The House of a Thousand Candles is a 1936 American thriller film directed by Arthur Lubin and starring Phillips Holmes, Mae Clarke and Irving Pichel. It is based on the 1906 novel by Meredith Nicholson. The novel had been filmed twice before, once in 1915 (as The House of a Thousand Candles) and again in 1919 by Henry King (under the title Haunting Shadows).

A British secret service agent is sent to try to prevent a plot to derail a peace conference in Geneva and threaten international peace.

Plot
Unscrupulous casino owner Anton Sebastian secretly runs a network of spies out of his hotel and casino, "The House of a Thousand Candles". After killing one of his spies, Victor Demetrius, via poison, he sends a secret message over the radio to a dancer, Raquel. Sebastian orders him to intercept a British intelligence agent Tony Carleton and steal some top-secret documents.

British intelligence officer Sir Andrew McIntyre instructs agent Carleton to pick up some opera tickets in an envelope which contains secret information, and then to go to Geneva. Tony gets the envelope and boards a train, but is followed by his American admirer, Carol Vincent.
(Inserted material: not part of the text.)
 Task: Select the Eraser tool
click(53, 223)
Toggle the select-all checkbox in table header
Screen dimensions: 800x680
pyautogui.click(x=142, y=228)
On the train, Raquel slips Tony a drugged drink, steals all of his papers and then escapes to meet Sebastian at the hotel. Tony jumps off the train and Carol follows. They arrive at the hotel and register as brother and sister.

Carol hides in Raquel's room when Sebastian plants a microphone. She goes to his study and sees his storage place for stolen papers. Then she listens in to Tony and Raquel. Raquel is about to tell Tony who she works for when she is killed by her maid Marta, who is loyal to Sebastian.
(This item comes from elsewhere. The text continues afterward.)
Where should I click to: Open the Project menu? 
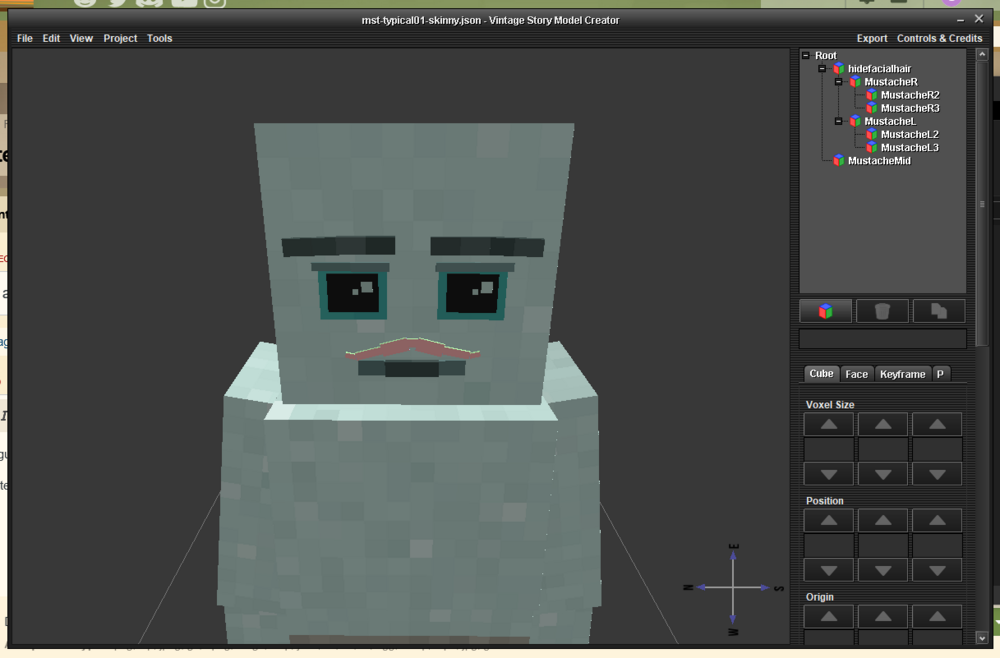click(x=120, y=38)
Tony and the envelope are captured by Sebastian, who plans to kill him and make it look like an accident. Tony agrees to decode the information on the envelope to protect Caroo but she tries to stop him by burning it. The flames reveal the real information.

Sebastian leaves with the message, and Alf and Barrie, other secret agents, rescue Tony and Carol. They find Sebastian's secret codes, after which Tony sets out in pursuit of Sebastian. Barrie uses the codes to broadcast to Sebastian's men, saying Sebastian is a murderer who stole Sebastian's car – and they drive him off the road.
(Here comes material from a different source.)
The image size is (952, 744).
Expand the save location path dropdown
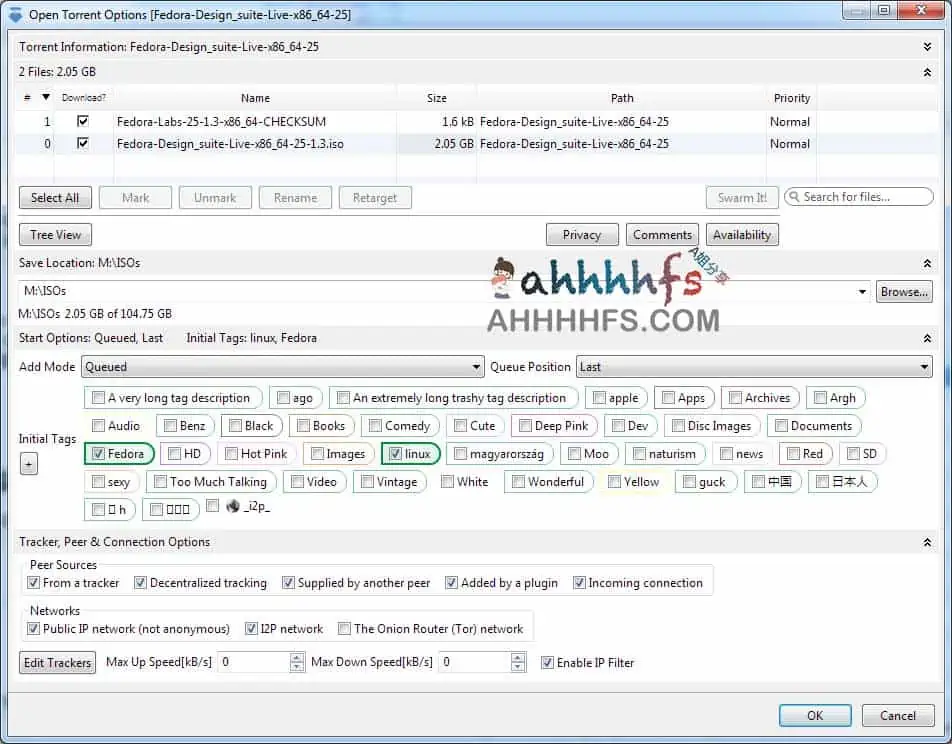pos(862,292)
Tony and Carol get married.

Cast
 Mae Clarke as Carol Vincent
 Irving Pichel as Anton Sebastian
 Phillips Holmes as Tony Carleton
 Rosita Moreno as Raquel
 Fred Walton as Alf 
 Hedwiga Reicher as Maria 
 Lawrence Grant as Sir Andrew McIntyre 
 Frederick Vogeding as Travers 
 Michael Fitzmaurice as Keith Barrie 
 Rafael Storm as Jules Gregoire 
 Mischa Auer as Demetrius
 Paul Ellis as Agent 
 Keith Daniels as Steward 
 Charles De Ravenne as Radio Attendant 
 Olaf Hytten as Sergeant 
 John Sutton as Young Man
 Max Wagner as Henchman

Production
House of a Thousand Candles had been previously filmed before in 1919 as an American silent film, as Haunting Shadows. It was directed by Henry King and starred H. B. Warner, Edward Piel Jr., Charles Hill Mailes and Florence Oberle. Filming of this version took place in December 1935.

Reception
The New York Times called it "lively... briskly directed... effectively played."

Diabolique magazine called it "creaky and is hampered, as many Lubin films would be, by a lack of star power in the lead roles, which really should be played by stars, but it is quick and light and Lubin clearly has affection for his characters."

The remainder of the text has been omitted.